Parallelization schemes and GPU acceleration: Szilard Pall, Session 2B

    Table of contents
    No headers

    This tutorial might end up being a mix of a lecture/discussion and tutorial, depending on the availability of internet access or if the participants have laptops with accelerator hardware (read: Nvidia cards). Laptops really don't have GPUs that are fast enough for acceleration anyway; while the model numbers might sound very similar to the top-of-the line desktop GPUs, there is usually a small "m" appended, and that mobile designation means it is a much slower card.

    However, we have prepared ~20 guest accounts on our system in Stockholm, and if we have internet access available we will help you connect to five nodes each equipped with dual Xeon processors and dual Nvidia high-end GPUs. The accounts will only be available during the tutorial, and you will get login information when we meet.

    The last few years, hardware has gotten more complex with different types of accelerators and parallelization. GROMACS is pretty good at using this hardware, and Gromacs-4.6 is typically clearly faster than Gromacs-4.5 even if you don't do anything at all, but if you are willing to go a bit further and understand how modern parallelization and hardware really works you can get a lot better performance still.

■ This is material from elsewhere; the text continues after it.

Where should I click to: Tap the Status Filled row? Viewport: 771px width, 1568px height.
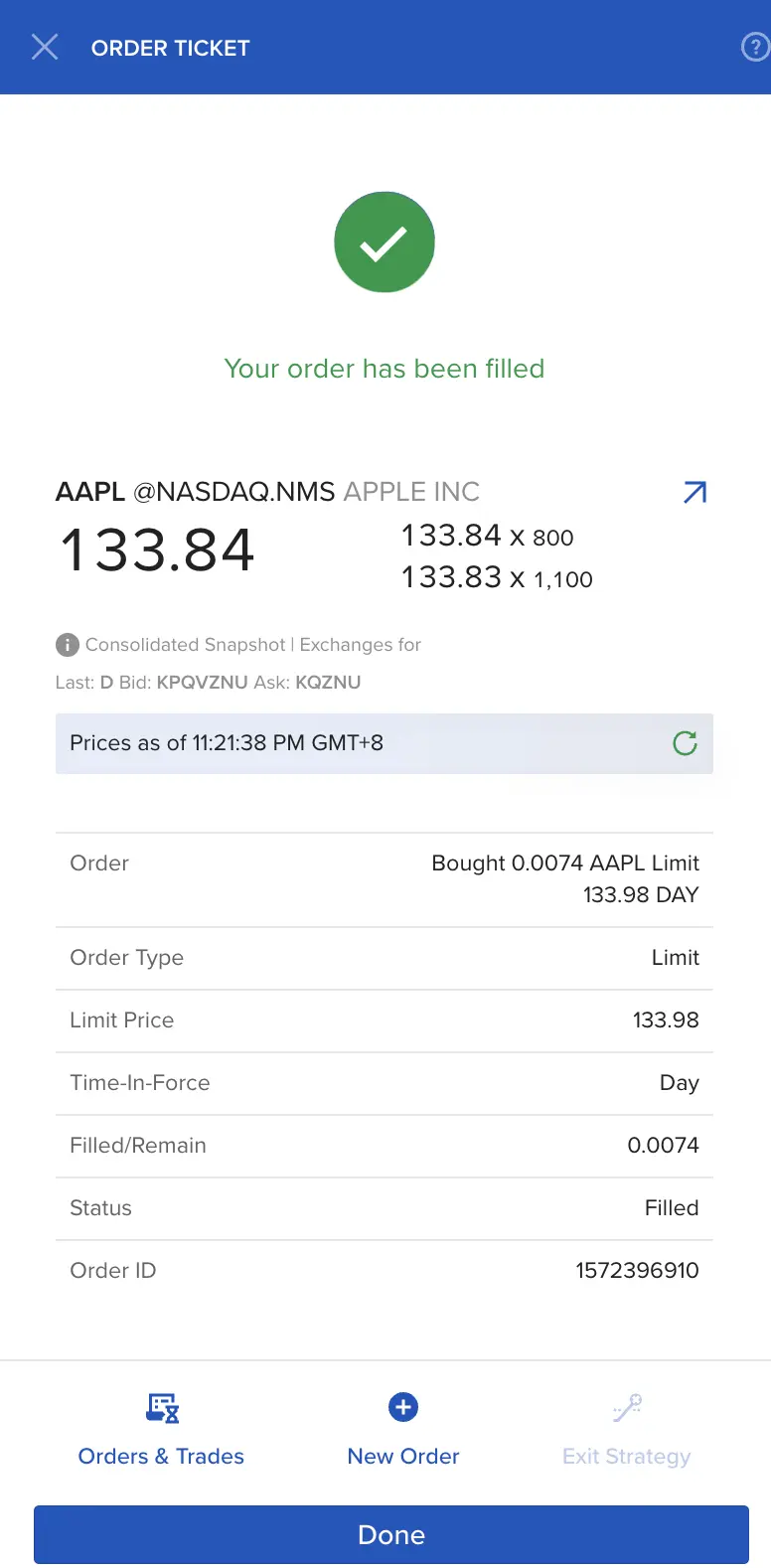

    For this session, I will spend roughly half an hour going through a number of slides prepared by Szilárd Páll, who is our big GROMACS GPU guru. Understanding the limitations (and possibilities) of the implementation will hopefully help you both design and set up your simulations in better ways.  In particular, it turns out that many of the optimizations we did for GPUs are really nice for CPUs too, in particular when we run in parallel.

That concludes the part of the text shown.